REQUIREMENT 1:
In the post about weather forecasts below, how much snow did the writer find on waking up?
REQUIREMENT 2:
According to the post about weather forecasts below, what does the scientific method of forecasting the weather rely on? List each item.
REQUIREMENT 3:
Continue the post about weather forecasts, picking up right after its last sentence.

PROVIDED PASSAGE:
Wednesday, February 24, 2010

While Shoveling the Driveway

Just a thought. This last weekend we were warned that a major winter storm was about to hit our area. This took me as a surprise because I had checked an online weather site less than 48 hours prior and nothing of the sort was predicted. My wife informed me of the forecast on Sunday - that it was supposed to start snowing Sunday evening and continue through the following day, leaving 10 or more inches of snow. I watched and waited until I retired Sunday night, wondering if schools would close and how long it would take to clear my driveway.

I woke up to find a modest 2-3 inches of snow - a minor inconvenience, not quite what was predicted.

I've seen this pattern repeated over and over, as has anyone who has tried to plan a spring camping trip. Listen to the weather reports on one TV station and you may or may not hear the same thing on another. Online weather services often show different forecasts. If you are looking at the next day forecast, the accuracy is usually pretty good. If the forecast is for three days out, not so much. If the forecast is for five days out - well, you'd better check back in a couple of days.


Now I don't doubt that weather forecasters are honest professionals. Nor do I think that the scientific principles of using temperature and atmospheric pressure and wind patterns to forecast the weather are invalid. I don't doubt that the tools and technology used are state of the art. I am not questioning science.

But I do think it fairly obvious that even with sound science and the most advanced tools, meteorologists simply cannot account for all the variables in real weather patterns. Things change. If we could gather more and more data points, we might be more and more accurate, but our ability to account for the variables is finite, much more finite than the variables themselves.

So, I have to admit that I am and have been a little skeptical of the dire predictions about manmade global warming. Not that I doubt there is evidence for global warming. I just doubt that all the variables have been accounted for. I doubt that contrary evidence has always been given a fair hearing. I am skeptical about the role of politics in the debate and the possibility that there might be money to be made in "green" industry adds a bit to the skepticism. Sure, I can recycle, ride my bike instead of drive and turn off unused appliances. Not sure I think we should ban all offshore drilling for oil or ignore Alaskan oil in times of a financial and national security crisis, but that is maybe a separate issue.

The point is, I don't think it makes sense that if my weatherman can't tell me whether it will rain five days from now some other guy can tell me with cocksure certainty that the world is irreversibly warming or that driving electric cars will reverse the trend if it is.

RECORDS SUPPLIED:
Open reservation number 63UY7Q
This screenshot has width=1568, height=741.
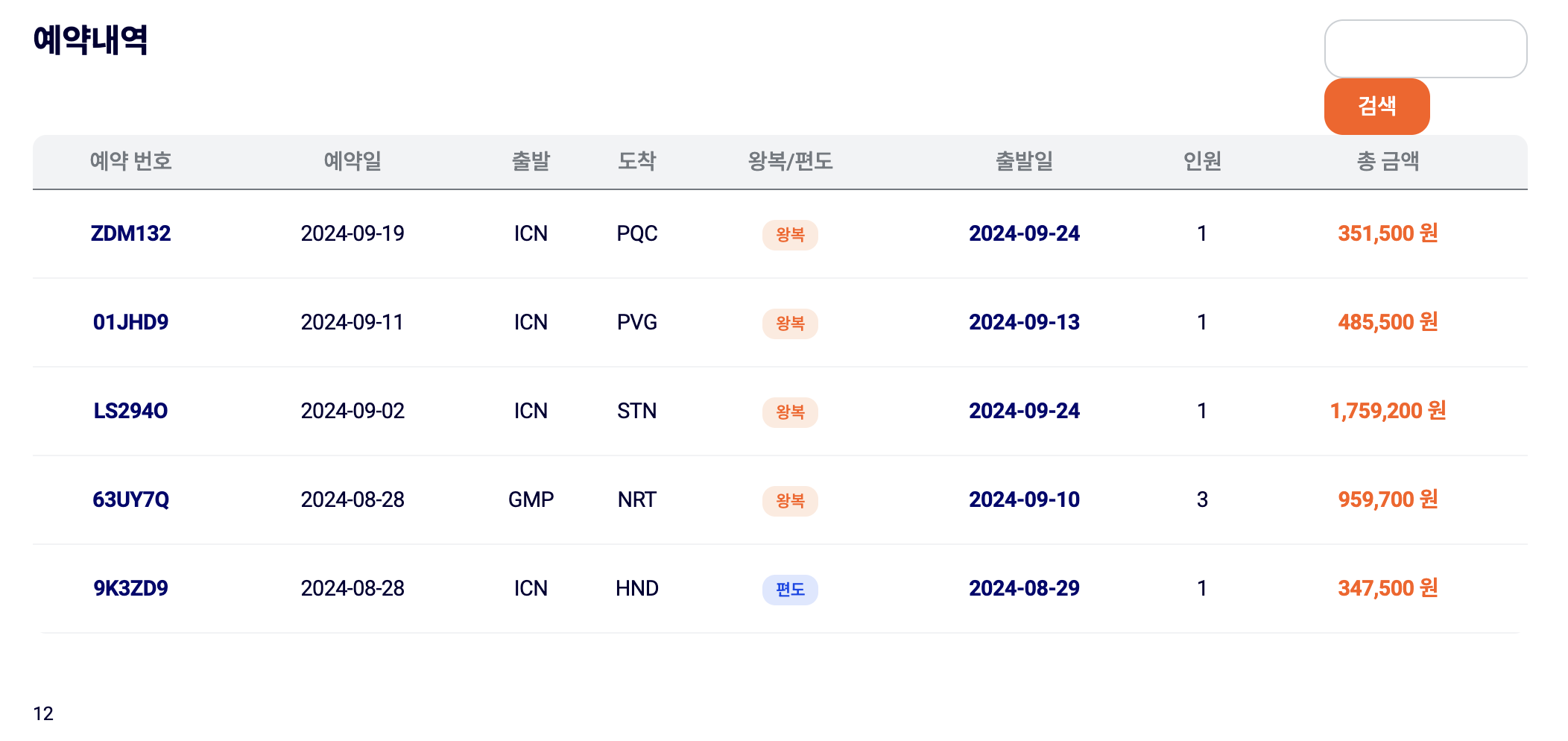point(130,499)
--
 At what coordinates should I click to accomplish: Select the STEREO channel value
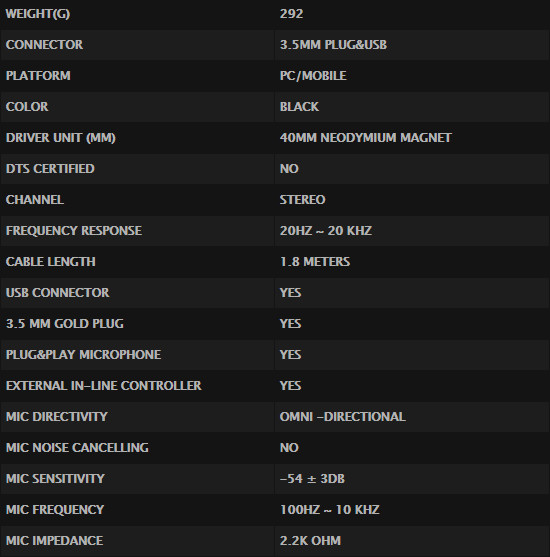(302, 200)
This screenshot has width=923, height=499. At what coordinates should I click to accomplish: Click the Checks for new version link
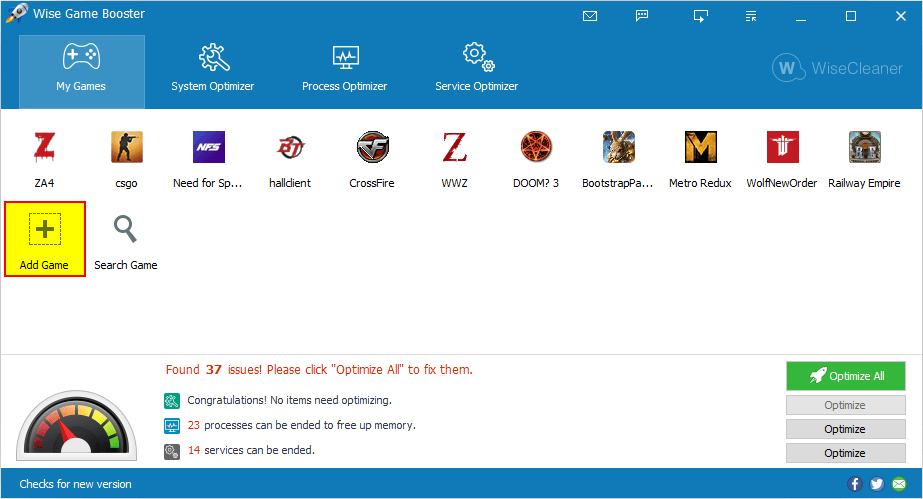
* * *
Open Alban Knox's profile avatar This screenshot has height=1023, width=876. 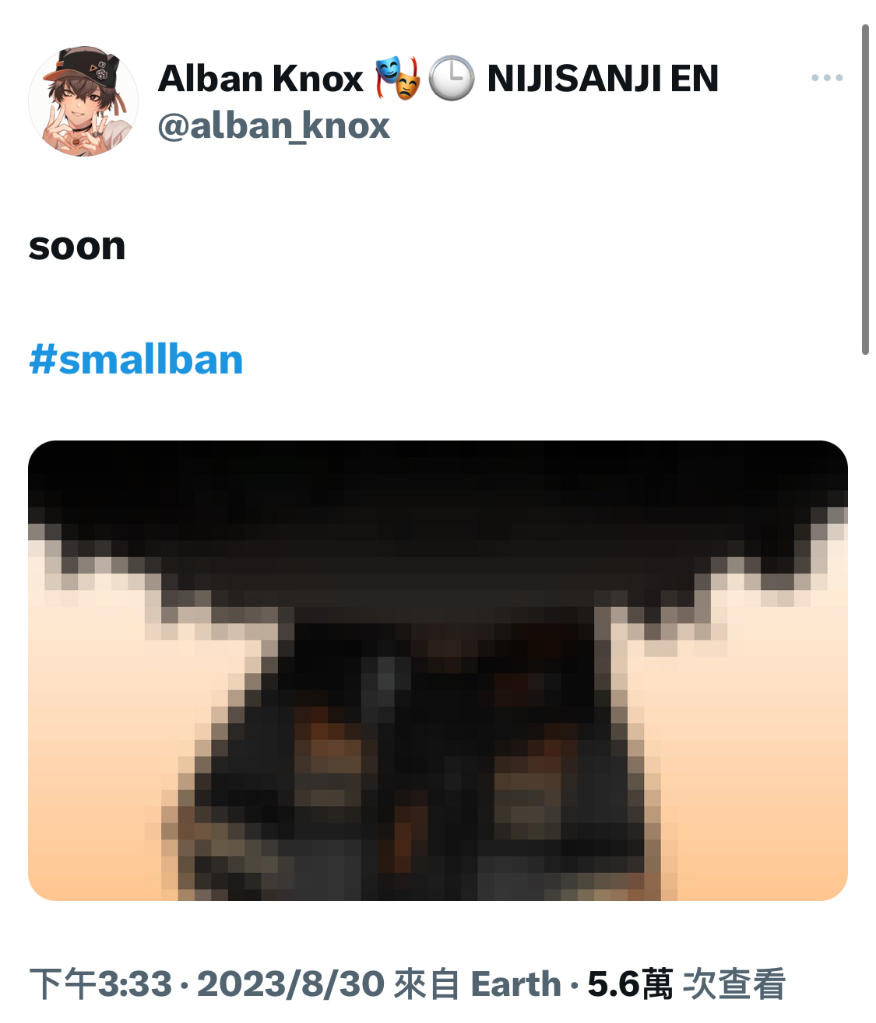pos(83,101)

RESULT 1:
A modest 2-3 inches.

RESULT 2:
Temperature, atmospheric pressure, and wind patterns.

RESULT 3:
Do I doubt that global weather forecasters are being honest? Not really, though there is, after all, money involved at some level. There are the troubling allegations of ignored contrary data and unfair treatment of dissenters. Do I think that the scientific principles of using temperature and trend data are invalid? No. I don't doubt that the tools and technology used are state of the art. I am not questioning science. I'm just not sure the people involved are clear about the limitations of science, or the objectivity of fallen human beings.

And so, I'm more than a little skeptical that origins science, committed as it is to the unprovable assumption of uniformity of natural causes in a closed system, can look at bone fragments, rock formations, radiometric isotopes, and genetic sequences in the present and tell me with absolute certainty what took place billions of years in the past.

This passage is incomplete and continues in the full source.